A new experimental workflow has been developed to profile proteins from extracellular vesicles (EVs) in the blood of healthy donors and melanoma patients. This method, called SEC-DIA-MS, integrates size-exclusion chromatography with data-independent acquisition mass spectrometry, allowing for deep proteomic profiling with minimal sample input. Remarkably, using just 200 µL of plasma, the study identified 2,896 EV-associated proteins, which is a 3.5-fold increase in depth compared to previous melanoma research.

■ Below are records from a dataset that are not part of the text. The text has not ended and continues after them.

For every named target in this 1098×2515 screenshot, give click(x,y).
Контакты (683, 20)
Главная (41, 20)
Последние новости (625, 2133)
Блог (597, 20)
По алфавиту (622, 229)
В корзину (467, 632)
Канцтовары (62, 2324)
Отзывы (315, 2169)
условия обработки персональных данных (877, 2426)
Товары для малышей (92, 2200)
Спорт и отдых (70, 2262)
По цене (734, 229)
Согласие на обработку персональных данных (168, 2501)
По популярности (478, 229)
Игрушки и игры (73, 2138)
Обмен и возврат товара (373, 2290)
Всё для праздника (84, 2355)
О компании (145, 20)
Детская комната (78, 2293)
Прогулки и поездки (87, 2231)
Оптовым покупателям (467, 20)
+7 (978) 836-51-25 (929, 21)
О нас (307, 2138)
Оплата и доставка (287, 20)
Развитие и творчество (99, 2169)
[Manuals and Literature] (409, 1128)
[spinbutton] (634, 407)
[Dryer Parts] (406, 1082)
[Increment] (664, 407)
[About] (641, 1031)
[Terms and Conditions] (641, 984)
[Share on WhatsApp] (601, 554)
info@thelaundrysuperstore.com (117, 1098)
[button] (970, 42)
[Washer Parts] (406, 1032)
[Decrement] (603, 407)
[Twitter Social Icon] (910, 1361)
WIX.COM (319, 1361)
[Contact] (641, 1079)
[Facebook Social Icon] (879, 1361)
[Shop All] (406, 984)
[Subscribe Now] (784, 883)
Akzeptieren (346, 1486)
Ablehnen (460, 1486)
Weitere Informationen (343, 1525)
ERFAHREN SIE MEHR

Additionally, the researchers employed an automated protocol to deplete the most abundant proteins from plasma and serum, which roughly doubled the protein group identifications compared to unenriched blood. The EV proteome was distinct from unenriched plasma and serum and could differentiate between samples from healthy donors and melanoma patients. Notably, melanoma markers like MCAM, TNC, and TGFBI were upregulated in melanoma EVs but not in depleted plasma, underscoring the unique and specific information EVs carry.

The study also found that EVs were significantly enriched in intact membrane proteins and proteins linked to SNARE interactions and T-cell biology. This advancement in EV-based proteomic analysis is significant as it can be applied to larger patient cohorts and potentially extended to other diseases, enhancing its utility as a tool for biomarker discovery.